Несмотря на удивление от столь сомнительного приветствия, несмотря ни на что, он вдруг осознал, что поморщился, надеясь, что дети находятся за пределами слышимости. Марита уже освоила гораздо более впечатляющий лексикон, чем следовало бы шестилетней девочке; материнские качества Клодетт он считал почти безупречными, один-единственный упрек заслуживала порой ее неспособность удержаться от сквернословия в присутствии детей. Да и то, неустанно повторял он себе, это не такой уж серьезный недостаток.

– И тебе привет, – не смутившись, ответил он. – У вас все в порядке?

Он услышал, как в трубке усилился и быстро затих звук телевизора, и в точности представил себе, что происходило в доме, где она находилась, и что делала: вышла из гостиной, где в печке потрескивали дрова, а собака разлеглась, растянувшись точно коврик перед камином, на диване сидели, обнявшись, Марита и Кэлвин. Марита, посасывая большой палец, смотрит мультфильмы. Босоногая Клодетт прошла по занозистому дощатому полу коридора в другую комнату, где сможет безнаказанно ругать его на чем свет стоит.

Внезапно его охватило такое сильное желание оказаться там с ней, что он склонил голову к уютному свету фонарного столба и скрипнул зубами.

– В порядке ли я? – уточнила она. – Ну, честно говоря, бывало и лучше. Вопрос в том, в порядке ли ты?

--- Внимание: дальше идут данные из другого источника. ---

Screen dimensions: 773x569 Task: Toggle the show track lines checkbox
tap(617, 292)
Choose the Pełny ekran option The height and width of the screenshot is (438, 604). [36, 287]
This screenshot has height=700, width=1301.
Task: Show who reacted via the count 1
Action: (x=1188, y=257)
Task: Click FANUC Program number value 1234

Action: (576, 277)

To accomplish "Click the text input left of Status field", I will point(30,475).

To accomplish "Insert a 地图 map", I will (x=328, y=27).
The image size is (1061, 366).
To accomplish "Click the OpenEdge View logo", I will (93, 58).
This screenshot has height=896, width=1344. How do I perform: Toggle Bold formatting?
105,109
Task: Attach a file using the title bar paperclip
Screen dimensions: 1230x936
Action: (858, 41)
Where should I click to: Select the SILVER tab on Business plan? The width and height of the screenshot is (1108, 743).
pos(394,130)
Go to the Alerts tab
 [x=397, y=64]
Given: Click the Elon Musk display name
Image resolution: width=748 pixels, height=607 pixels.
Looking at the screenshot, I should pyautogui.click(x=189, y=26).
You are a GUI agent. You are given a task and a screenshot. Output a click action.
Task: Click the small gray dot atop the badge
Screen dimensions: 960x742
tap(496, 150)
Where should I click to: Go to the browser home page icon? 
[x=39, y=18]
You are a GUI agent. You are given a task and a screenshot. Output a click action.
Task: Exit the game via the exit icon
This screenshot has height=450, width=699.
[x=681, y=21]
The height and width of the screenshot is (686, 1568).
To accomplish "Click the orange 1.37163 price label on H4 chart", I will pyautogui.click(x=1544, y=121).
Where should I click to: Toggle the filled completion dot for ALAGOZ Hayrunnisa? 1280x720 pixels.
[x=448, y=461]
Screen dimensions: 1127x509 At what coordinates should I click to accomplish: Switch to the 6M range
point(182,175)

– У меня все отлично, – ответил он. – А что, собственно, могло случиться? Я просто звоню сообщить, что пока еще не доехал до папы. Мне пришло в…

– Я в курсе, что ты не доехал до папы, – перебила она.

– Правда?

– Да. Мне позвонила твоя сестра и…

– Ох, – вздохнул он, испытав легкое смятение. Он тут же осознал, что ему следовало позвонить ей заранее. Следовало попытаться объяснить, какими дырами и подземными течениями осложнена его жизнь и почему вдруг у него прорвалось сильнейшее желание исправить по возможности все злосчастные ошибки прошлого.

– …сказала, что ты просто пустился в бега. Что они чинно ждали тебя в Бруклине с праздничным ланчем, когда ты прислал какое-то бессвязное текстовое сообщение, свидетельствующее, что ты прилетел в аэропорт Ньюарка, но оказался не в состоянии в тот же день добраться до них.

– Да, это проблема, – судорожно сглотнув, признал он. – Дело в том, что я как раз собирался… Очевидно. Серьезно собирался. В общем, да, я прилетел туда, понимаешь? Но потом…

– Где ты сейчас? – спросила она таким тихим и несчастным голосом, что ему мгновенно отчаянно захотелось обнять Клодетт, нежно прижать ее голову к своему плечу.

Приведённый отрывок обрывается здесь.